The ATSC announced Wed., Nov. 4, its membership approved the “ATSC Recommended Practice: Techniques for Establishing and Maintaining Audio Loudness for Digital Television,” which describes production, distribution, and transmission practices for providing high-quality audio soundtracks to DTV viewers.

The ballot was approved the same day the ATSC hosted a seminar in Washington, D.C. on the topic of audio loudness that drew top engineers from broadcast networks, cable operators and audio equipment vendors. The event was sponsored by the IEEE Broadcast Technology Society, DaySequerra, Dolby, Junger Audio, Linear Acoustic, National Association of Broadcasters (NAB), National Cable & Telecommunications Association (NCTA), RTW, and law firm Wiley Rein, which hosted it.

The problem of audio loudness has annoyed DTV viewers for years and has recently drawn the attention of Congress, with Rep. Anna Eshoo (D-Calif.) backing a bill, the Commercial Advertisement Loudness Mitigation (CALM) Act, that would require the broadcast and cable industries to regularize the volume of advertisements and the programming surrounding them. The bill has been approved by the House Communications Subcommittee and is seeking support in the Senate.

Much of the CALM Act would simply reinforce steps that broadcasters are already voluntarily undertaking to solve the loudness problem and which have now been formalized by the new ATSC recommended practice. The document focuses on audio measurement, production and postproduction monitoring techniques, and methods to effectively control loudness for content delivery or exchange.

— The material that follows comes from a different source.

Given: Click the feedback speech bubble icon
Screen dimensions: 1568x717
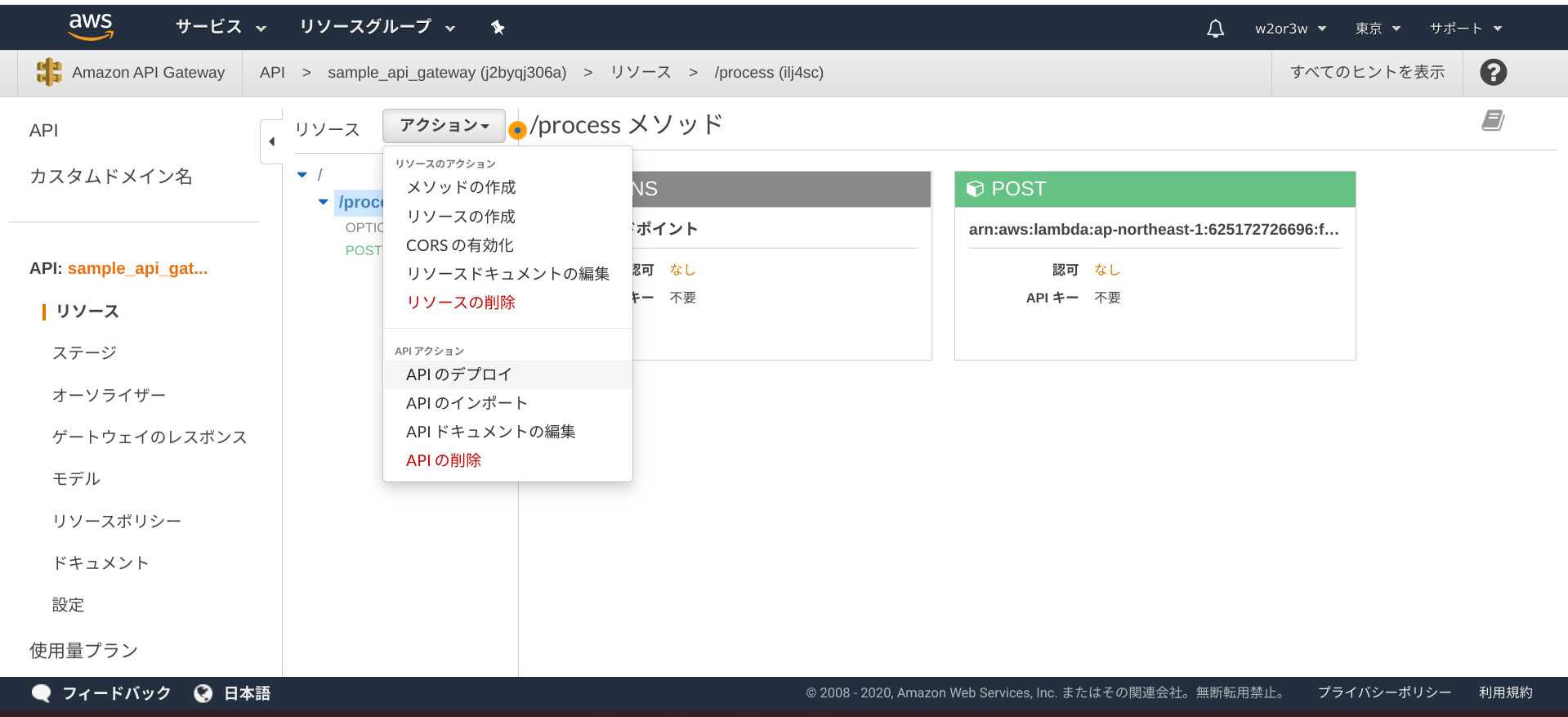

It recommends methods to effectively control program-to-interstitial loudness, discusses metadata systems and their use, and describes modern dynamic range control. It also includes specific information on loudness management at the boundaries of programs and interstitial content.

“What’s important is that everyone is starting to move to uniform practices,” said ATSC president Mark Richer. “We have momentum already.”

Richer credited NBC Universal engineer Jim Starzynski, chairman of the ATSC’s subgroup on digital television loudness, with getting the major broadcast networks to agree to move in the same direction on how they measure loudness and set consistent values for “dialnorm” (short for “dialog normalization”), a metadata parameter that helps control how digital audio is decoded. He also said that the ATSC seminar on loudness drew strong participation from the cable industry, whose cooperation is vital to ensure a consistent listening experience for the majority of TV viewers.

ATSC members, including both network engineers and technology vendors, have heard complaints about the commercial loudness problem for years from family and friends. Richer said he is pleased to report that the industry has made significant progress on the issue.

“A lot of people have heard from their spouses, can’t you do something about that?” said Richer. “We said, we’re working on it. Now we can go home and say we’ve done something about it. The bottom line is, you shouldn’t have to constantly pick up the remote control to adjust the volume, it should just be to change channels. That’s where we want to be.”